--- Document segment ---
Find the minimum-weight spanning tree of a weighted undirected graph. Sort edges by weight. Process edges in order: add an edge if it connects two different components (doesn't form a cycle). Stop when n-1 edges are added.

fn kruskal_mst(n: usize, mut edges: Vec<(usize, usize, i32)>) -> (i32, Vec<(usize, usize, i32)>) {
    edges.sort_by_key(|&(_, _, w)| w);
    let mut uf = UnionFind::new(n);
    let mut mst = Vec::new();
    let mut total_weight = 0;
 
    for (u, v, w) in edges {
        if uf.union(u, v) {
            mst.push((u, v, w));
            total_weight += w;
            if mst.len() == n - 1 { break; }
        }
    }
    (total_weight, mst)

--- Supplied data ---
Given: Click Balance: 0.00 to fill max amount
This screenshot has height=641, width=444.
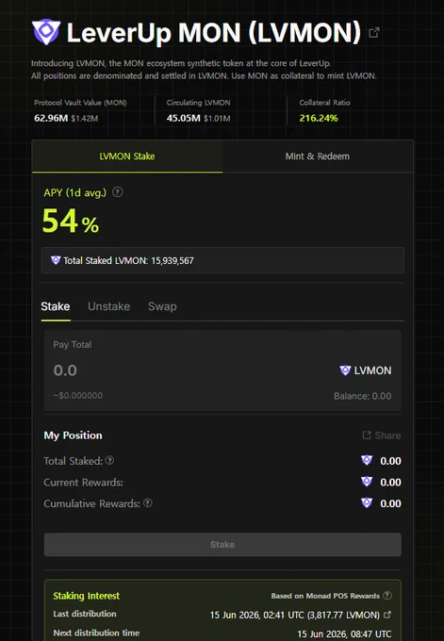Looking at the screenshot, I should (363, 396).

--- Exercises ---
[A] Answer these questions from the minimum spanning tree text, one answer per line, marked like the questions:
(i) What is the first step applied to the edges?
(ii) After how many added edges does the process stop?
(iii) What type is used to create the variable `uf`?
[B] List every variable that the minimum spanning tree text declares with `let`.
[C] Carry on the minimum spanning tree text from the point where it stops.

--- Answers to the tasks ---
[A]
(i) The edges are sorted by weight.
(ii) It stops after n-1 edges are added.
(iii) `UnionFind`, created with `UnionFind::new(n)`.

[B]
- `uf`
- `mst`
- `total_weight`

[C]
}
 
fn main() {
    // 5 nodes, 7 edges
    let edges = vec![
        (0,1,2),(0,3,6),(1,2,3),(1,3,8),(1,4,5),(2,4,7),(3,4,9)
    ];
    let (weight, mst) = kruskal_mst(5, edges);
    println!("MST weight: {}", weight); // 16
    for (u, v, w) in &mst {
        println!("  {}-{} ({})", u, v, w);
    }
    // 0-1 (2), 1-2 (3), 1-4 (5), 0-3 (6)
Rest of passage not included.